_WORK REQUEST_
The lines you return must be all those in the data that hold the string "Inaugura".

_Collected data entries_
***

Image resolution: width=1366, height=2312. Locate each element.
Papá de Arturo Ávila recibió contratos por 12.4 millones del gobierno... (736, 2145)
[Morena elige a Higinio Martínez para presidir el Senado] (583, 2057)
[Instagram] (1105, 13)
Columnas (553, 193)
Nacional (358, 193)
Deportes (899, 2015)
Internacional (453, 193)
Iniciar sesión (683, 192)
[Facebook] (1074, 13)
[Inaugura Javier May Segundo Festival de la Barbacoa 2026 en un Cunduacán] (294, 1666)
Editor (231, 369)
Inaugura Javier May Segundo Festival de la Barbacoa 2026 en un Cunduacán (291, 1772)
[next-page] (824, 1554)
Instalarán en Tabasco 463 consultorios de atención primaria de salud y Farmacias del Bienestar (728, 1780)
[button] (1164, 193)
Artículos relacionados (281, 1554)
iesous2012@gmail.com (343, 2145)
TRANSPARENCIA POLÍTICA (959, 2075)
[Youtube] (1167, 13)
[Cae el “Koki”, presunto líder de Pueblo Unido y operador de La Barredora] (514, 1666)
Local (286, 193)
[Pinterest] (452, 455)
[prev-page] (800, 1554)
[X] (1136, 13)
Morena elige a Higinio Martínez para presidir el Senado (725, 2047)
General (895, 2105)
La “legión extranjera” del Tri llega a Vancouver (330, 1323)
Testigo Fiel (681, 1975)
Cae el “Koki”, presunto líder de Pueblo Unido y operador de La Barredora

***

_RESULT OF THIS EXERCISE_
[Inaugura Javier May Segundo Festival de la Barbacoa 2026 en un Cunduacán] (294, 1666)
Inaugura Javier May Segundo Festival de la Barbacoa 2026 en un Cunduacán (291, 1772)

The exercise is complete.